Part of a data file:
▼▼▼

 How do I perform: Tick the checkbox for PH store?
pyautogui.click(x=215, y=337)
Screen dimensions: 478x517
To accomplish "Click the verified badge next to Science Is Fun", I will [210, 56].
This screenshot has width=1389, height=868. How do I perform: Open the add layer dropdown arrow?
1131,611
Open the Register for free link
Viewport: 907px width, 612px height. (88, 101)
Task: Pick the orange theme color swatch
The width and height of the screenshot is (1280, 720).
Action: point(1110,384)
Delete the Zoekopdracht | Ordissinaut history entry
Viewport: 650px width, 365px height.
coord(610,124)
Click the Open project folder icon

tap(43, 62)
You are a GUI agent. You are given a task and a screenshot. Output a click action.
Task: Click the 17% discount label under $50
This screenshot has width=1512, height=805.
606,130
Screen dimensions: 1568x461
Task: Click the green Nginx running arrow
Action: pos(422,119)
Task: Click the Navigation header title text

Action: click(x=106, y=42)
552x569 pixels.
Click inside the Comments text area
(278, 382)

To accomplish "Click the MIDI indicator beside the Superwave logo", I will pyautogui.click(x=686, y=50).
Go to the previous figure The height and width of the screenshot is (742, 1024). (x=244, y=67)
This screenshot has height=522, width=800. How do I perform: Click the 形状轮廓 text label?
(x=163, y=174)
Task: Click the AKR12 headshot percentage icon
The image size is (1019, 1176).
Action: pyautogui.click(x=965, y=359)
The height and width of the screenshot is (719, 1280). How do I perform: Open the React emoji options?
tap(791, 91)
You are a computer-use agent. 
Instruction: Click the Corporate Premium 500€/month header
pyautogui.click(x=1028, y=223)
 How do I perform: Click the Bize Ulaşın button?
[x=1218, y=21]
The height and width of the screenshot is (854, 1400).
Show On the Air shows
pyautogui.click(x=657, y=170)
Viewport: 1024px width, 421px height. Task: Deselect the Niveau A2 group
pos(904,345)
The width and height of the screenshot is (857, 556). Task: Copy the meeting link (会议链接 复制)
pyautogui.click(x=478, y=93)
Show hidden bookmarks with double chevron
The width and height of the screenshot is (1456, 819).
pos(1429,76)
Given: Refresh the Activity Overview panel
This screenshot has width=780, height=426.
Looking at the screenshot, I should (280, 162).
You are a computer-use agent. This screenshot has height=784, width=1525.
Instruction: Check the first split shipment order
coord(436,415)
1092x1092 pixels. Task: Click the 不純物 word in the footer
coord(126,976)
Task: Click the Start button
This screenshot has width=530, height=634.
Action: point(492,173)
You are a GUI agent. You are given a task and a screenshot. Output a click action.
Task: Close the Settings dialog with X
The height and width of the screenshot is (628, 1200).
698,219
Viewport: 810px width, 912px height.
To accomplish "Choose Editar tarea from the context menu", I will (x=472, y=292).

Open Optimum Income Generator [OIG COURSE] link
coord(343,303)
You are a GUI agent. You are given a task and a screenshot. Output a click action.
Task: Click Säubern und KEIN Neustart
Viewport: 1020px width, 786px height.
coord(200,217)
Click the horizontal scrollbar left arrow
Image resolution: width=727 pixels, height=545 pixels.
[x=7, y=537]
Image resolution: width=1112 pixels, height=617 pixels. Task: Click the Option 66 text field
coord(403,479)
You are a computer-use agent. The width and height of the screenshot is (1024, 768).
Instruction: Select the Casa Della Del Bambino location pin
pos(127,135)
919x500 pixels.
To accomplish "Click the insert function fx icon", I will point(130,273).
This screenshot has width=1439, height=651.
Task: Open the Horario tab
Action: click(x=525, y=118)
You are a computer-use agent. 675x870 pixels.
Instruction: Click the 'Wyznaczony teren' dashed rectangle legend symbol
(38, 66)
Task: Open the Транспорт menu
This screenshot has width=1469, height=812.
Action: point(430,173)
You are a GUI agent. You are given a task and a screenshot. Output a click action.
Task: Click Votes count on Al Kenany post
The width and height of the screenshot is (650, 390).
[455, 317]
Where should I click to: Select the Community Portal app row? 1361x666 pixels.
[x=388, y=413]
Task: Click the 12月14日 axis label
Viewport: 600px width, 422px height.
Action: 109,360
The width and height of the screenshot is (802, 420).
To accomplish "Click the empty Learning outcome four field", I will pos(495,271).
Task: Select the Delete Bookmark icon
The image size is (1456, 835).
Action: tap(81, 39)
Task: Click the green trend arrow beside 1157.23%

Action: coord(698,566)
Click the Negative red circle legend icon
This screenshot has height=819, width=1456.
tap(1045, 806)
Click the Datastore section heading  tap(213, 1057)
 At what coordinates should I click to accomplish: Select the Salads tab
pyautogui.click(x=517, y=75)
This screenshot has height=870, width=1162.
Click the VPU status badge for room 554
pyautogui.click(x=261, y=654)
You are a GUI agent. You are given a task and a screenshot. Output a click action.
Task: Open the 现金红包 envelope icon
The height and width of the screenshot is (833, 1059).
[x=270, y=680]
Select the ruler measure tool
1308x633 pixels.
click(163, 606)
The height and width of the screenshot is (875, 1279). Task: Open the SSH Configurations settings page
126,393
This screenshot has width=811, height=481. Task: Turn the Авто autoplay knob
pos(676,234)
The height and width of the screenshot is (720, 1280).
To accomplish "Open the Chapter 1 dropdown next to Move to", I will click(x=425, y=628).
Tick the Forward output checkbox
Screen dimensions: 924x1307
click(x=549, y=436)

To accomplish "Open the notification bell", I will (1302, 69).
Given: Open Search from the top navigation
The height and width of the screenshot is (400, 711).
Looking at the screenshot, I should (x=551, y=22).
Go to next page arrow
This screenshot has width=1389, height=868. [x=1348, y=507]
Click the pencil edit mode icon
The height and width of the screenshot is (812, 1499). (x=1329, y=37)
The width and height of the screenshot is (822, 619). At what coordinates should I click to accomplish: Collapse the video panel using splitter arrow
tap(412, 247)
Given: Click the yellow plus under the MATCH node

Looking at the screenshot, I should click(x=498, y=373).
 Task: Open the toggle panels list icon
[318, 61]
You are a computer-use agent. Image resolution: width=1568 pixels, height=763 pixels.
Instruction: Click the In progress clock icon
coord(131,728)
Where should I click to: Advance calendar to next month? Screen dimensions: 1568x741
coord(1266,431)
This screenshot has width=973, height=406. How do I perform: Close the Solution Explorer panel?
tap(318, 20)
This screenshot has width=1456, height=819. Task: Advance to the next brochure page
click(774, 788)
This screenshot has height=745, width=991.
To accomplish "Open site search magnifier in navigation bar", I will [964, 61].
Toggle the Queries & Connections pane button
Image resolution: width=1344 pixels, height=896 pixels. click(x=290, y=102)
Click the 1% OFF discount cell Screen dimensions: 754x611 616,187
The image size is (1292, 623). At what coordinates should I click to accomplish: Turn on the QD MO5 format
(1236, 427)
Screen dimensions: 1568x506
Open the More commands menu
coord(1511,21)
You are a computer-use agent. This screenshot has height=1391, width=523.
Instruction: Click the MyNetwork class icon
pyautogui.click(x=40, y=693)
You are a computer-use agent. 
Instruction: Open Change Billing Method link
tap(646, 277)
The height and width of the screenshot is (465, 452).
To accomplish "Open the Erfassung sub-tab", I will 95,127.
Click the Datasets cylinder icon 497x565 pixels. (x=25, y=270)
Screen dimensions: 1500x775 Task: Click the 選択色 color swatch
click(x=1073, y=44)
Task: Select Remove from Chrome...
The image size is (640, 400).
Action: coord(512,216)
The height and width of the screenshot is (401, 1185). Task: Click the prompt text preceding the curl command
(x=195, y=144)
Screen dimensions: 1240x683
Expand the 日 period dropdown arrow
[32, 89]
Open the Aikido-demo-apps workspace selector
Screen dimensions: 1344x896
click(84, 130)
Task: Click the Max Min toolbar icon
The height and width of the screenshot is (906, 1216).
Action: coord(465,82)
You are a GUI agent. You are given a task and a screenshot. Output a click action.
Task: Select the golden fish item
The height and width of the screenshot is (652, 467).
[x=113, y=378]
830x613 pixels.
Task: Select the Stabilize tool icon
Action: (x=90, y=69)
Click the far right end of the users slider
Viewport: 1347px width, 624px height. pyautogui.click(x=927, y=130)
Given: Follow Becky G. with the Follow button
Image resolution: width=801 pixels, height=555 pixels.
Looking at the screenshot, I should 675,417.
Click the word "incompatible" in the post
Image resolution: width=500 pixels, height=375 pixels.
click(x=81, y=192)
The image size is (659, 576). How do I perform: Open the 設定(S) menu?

▲▲▲

* Exercise details *
Rewrite everything from the line containing "Click the Datastore" down to the line containing "Looking at the screenshot, I should (x=551, y=22).", substituting "Launch" for "Open" and leaving the rest of those lines unchanged.

* Answer to this problem *
Click the Datastore section heading  tap(213, 1057)
 At what coordinates should I click to accomplish: Select the Salads tab
pyautogui.click(x=517, y=75)
This screenshot has height=870, width=1162.
Click the VPU status badge for room 554
pyautogui.click(x=261, y=654)
You are a GUI agent. You are given a task and a screenshot. Output a click action.
Task: Launch the 现金红包 envelope icon
The height and width of the screenshot is (833, 1059).
[x=270, y=680]
Select the ruler measure tool
1308x633 pixels.
click(163, 606)
The height and width of the screenshot is (875, 1279). Task: Launch the SSH Configurations settings page
126,393
This screenshot has width=811, height=481. Task: Turn the Авто autoplay knob
pos(676,234)
The height and width of the screenshot is (720, 1280).
To accomplish "Launch the Chapter 1 dropdown next to Move to", I will click(x=425, y=628).
Tick the Forward output checkbox
Screen dimensions: 924x1307
click(x=549, y=436)

To accomplish "Launch the notification bell", I will (1302, 69).
Given: Launch Search from the top navigation
The height and width of the screenshot is (400, 711).
Looking at the screenshot, I should (x=551, y=22).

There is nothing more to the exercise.